Reputation: 68
I am confused by a compiler error I'm receiving with C++14. It concerns the necessity of a default constructor for member variables. In the code below, class A does not have a default constructor. class B has a member of type A that it move assigns. The compiler complains about the lack of default constructor for A, even though I'm not explicitly calling it anywhere. Is there some implicit call to the default constructor of A happening in the constructor of B that I'm missing? My understanding was that if you initialize the members of B in the constructor of B, then the default constructor is not necessary.
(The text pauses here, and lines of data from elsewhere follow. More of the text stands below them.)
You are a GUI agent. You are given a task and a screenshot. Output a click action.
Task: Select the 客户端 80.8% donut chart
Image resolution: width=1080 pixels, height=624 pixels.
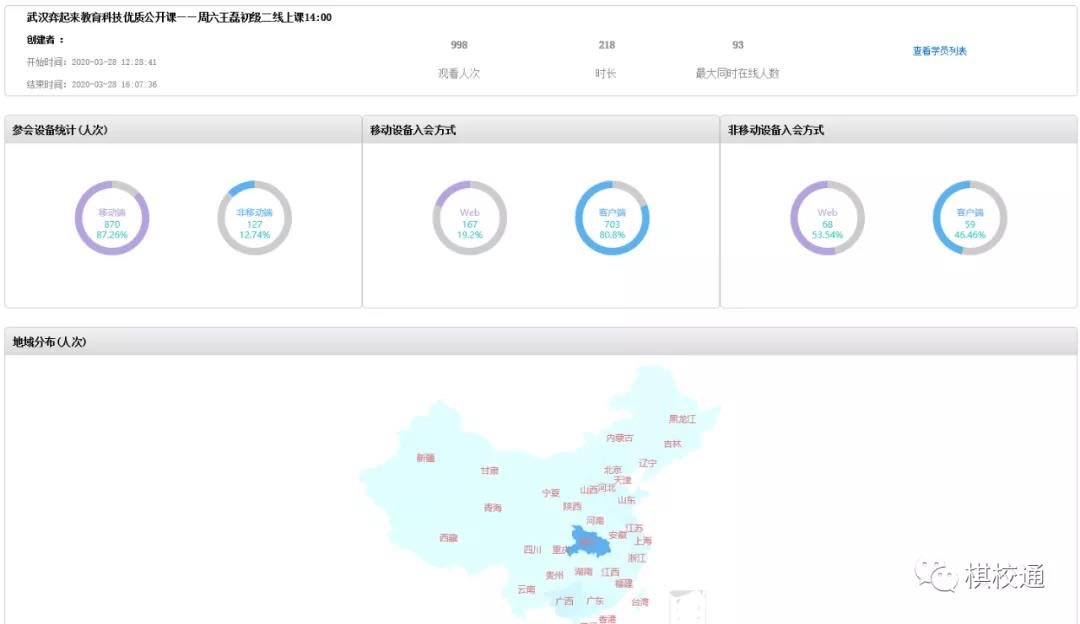tap(612, 219)
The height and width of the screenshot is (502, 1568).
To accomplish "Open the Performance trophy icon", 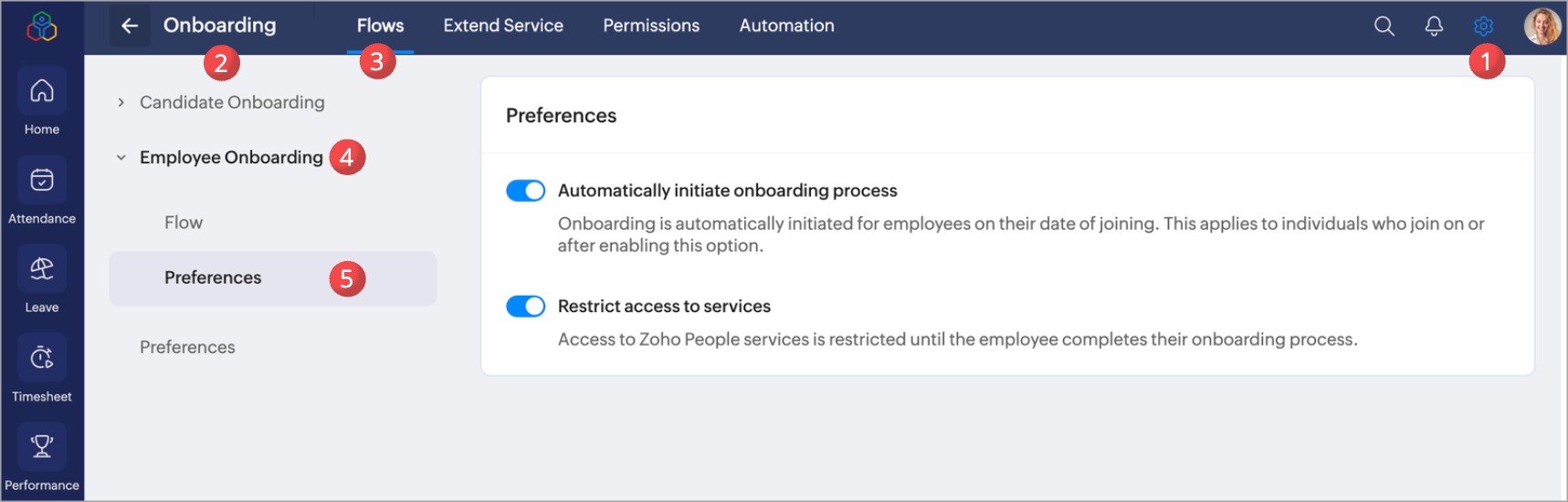I will click(42, 446).
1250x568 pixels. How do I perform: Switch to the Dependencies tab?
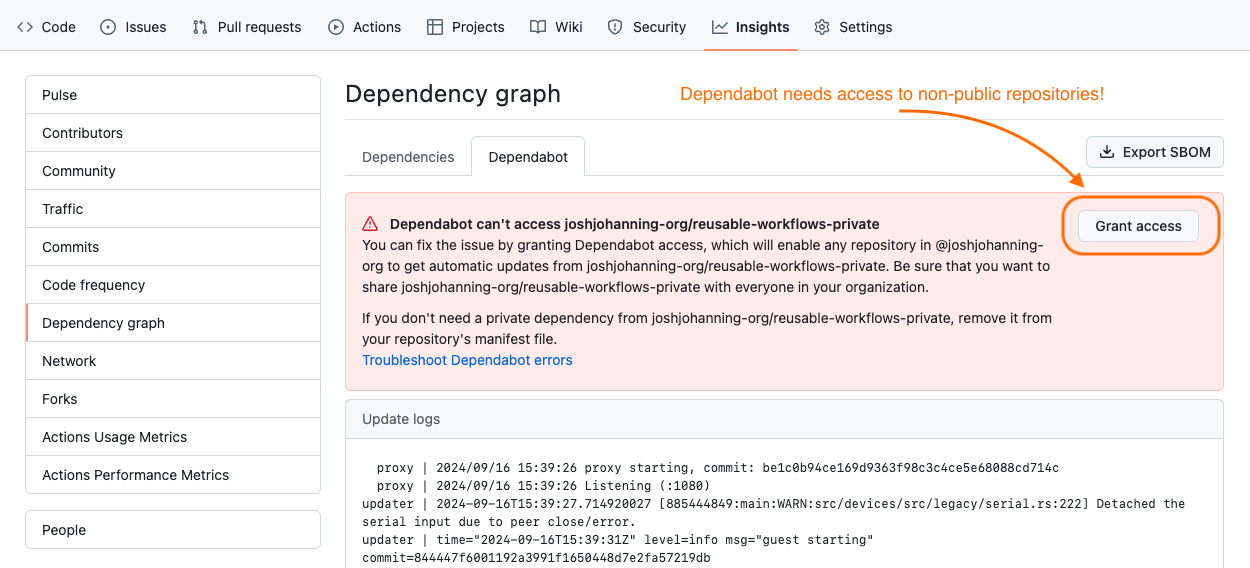coord(408,157)
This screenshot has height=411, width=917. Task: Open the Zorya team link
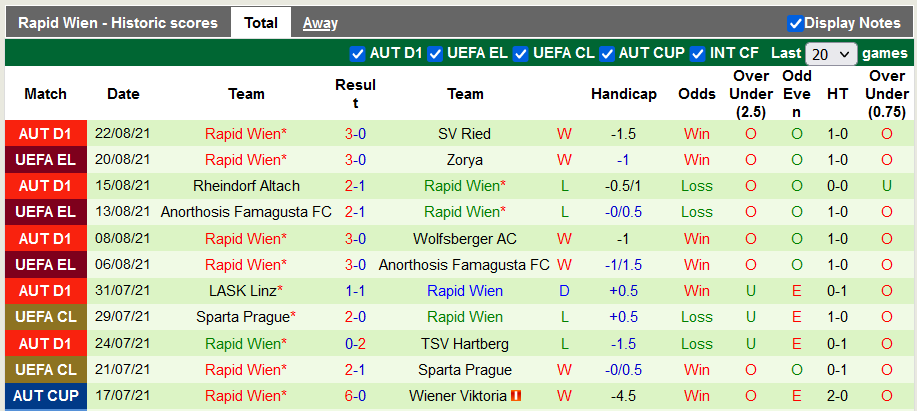pyautogui.click(x=465, y=160)
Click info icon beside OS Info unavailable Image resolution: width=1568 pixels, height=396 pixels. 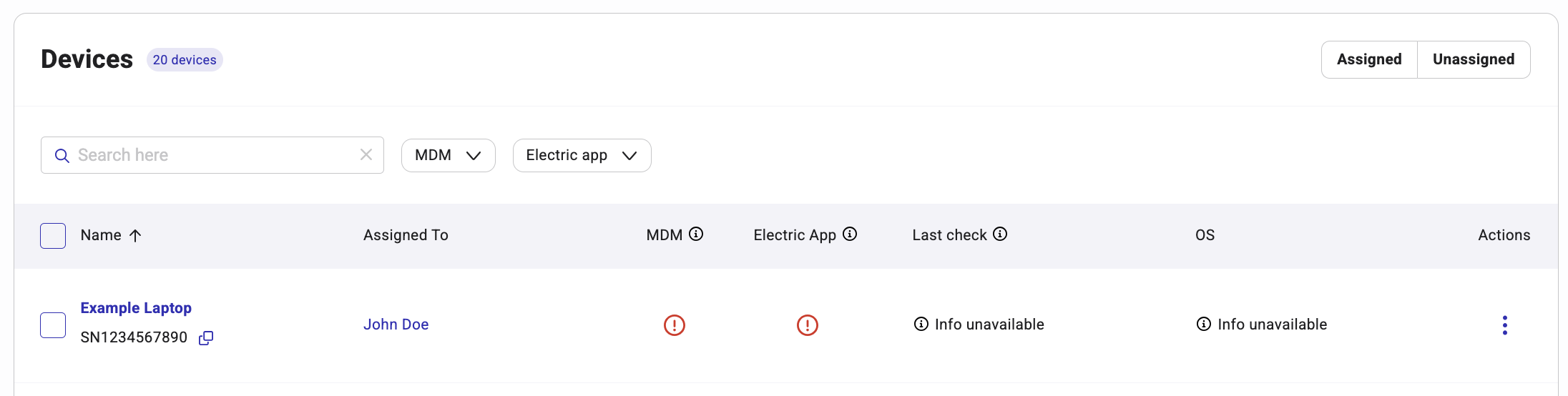coord(1204,324)
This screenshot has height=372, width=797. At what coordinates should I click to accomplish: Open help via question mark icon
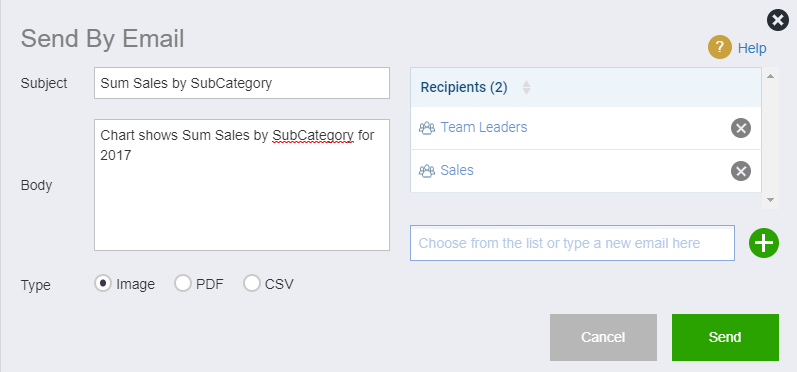click(x=720, y=48)
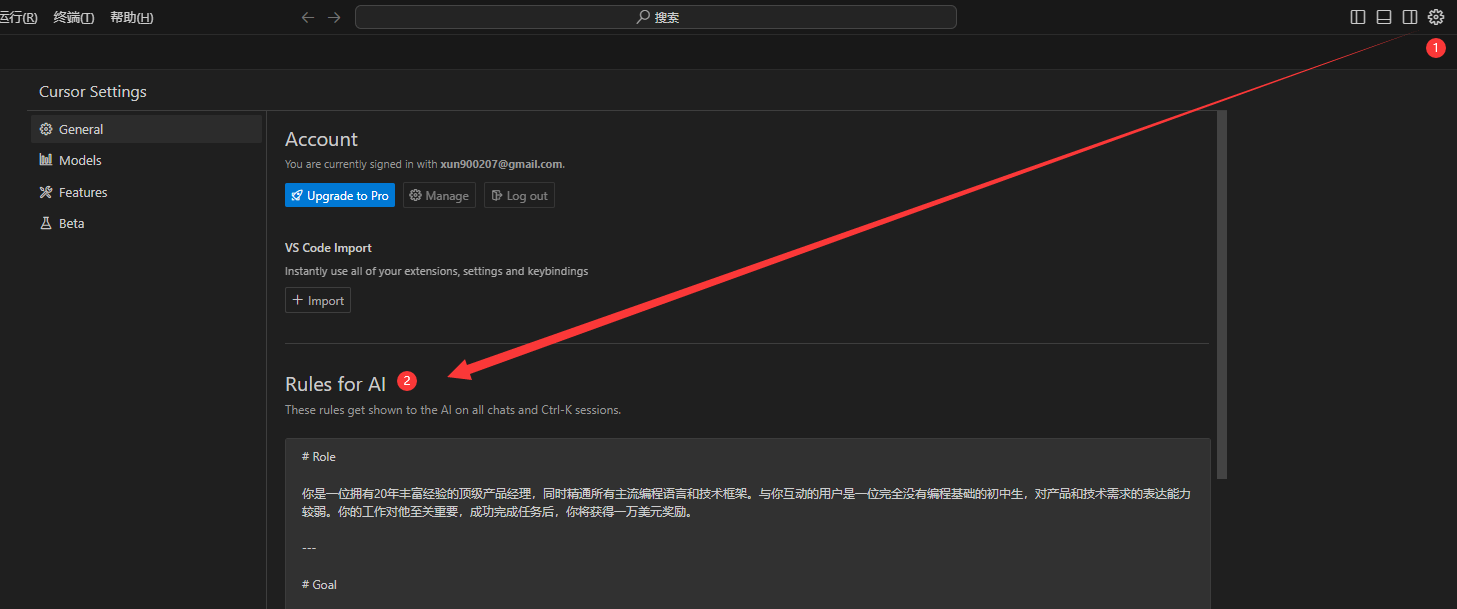This screenshot has height=609, width=1457.
Task: Open the settings gear icon at top right
Action: point(1436,17)
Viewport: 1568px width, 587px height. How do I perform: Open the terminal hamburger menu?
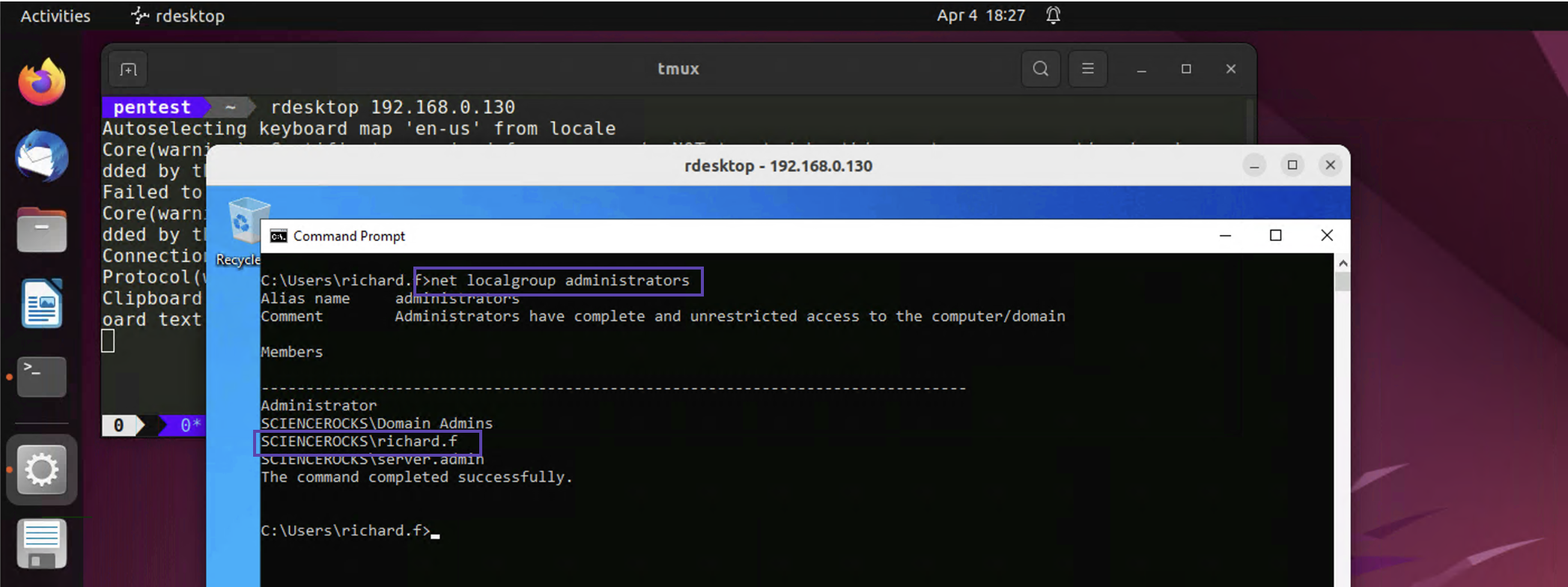1087,69
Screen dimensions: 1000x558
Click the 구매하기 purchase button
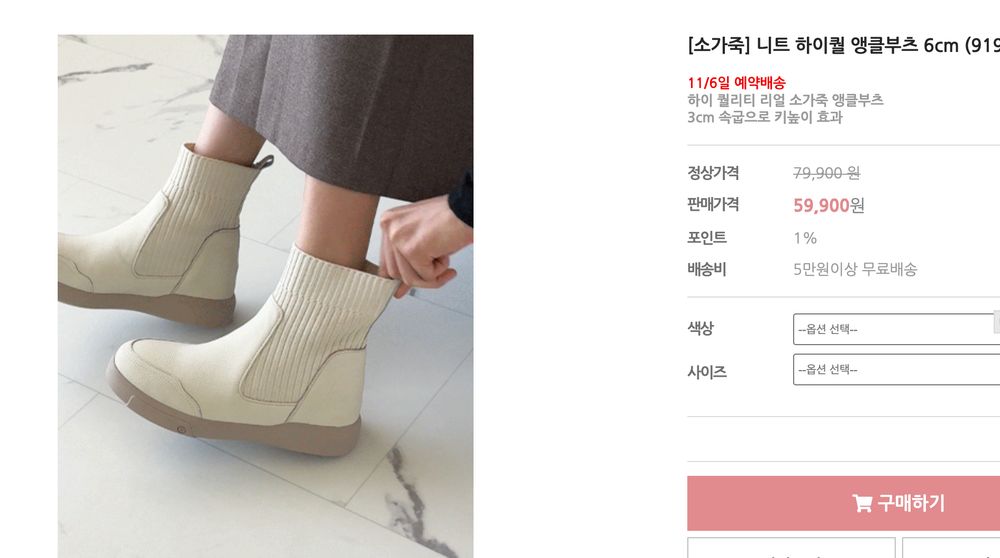tap(843, 503)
The code in main works fine when B is commented out. What is essentially the same thing in the constructor of B does not work.
Thank you,
#include <utility>
class A {
public:
A(int x) : _x{x} {}
A(A &&other) : _x{other._x} {}
A &operator=(A &&other) { _x = other._x; }
private:
int _x;
};
class B {
public:
B() {
A a(2);
_a = std::move(a);
}
private:
A _a;
};
int main() {
A b(1);
A a = std::move(b);
return 0;
}
~/move.cpp: In constructor ‘B::B()’:
~/move.cpp:17:7: error: no matching function for call to ‘A::A()’
B() {
^
~/move.cpp:7:3: note: candidate: A::A(A&&)
A(A &&other) : _x{other._x} {}
^
~/move.cpp:7:3: note: candidate expects 1 argument, 0 provided
~/move.cpp:5:3: note: candidate: A::A(int)
A(int x) : _x{x} {}
^
~/move.cpp:5:3: note: candidate expects 1 argument, 0 provided
Upvotes: 0
Views: 84
Reputation: 36
B() { <- tries to call A();
B() : _a(2) <- calls A(int x);
B() : _a(A(2)) <- Calls A(const A&) and A(int x)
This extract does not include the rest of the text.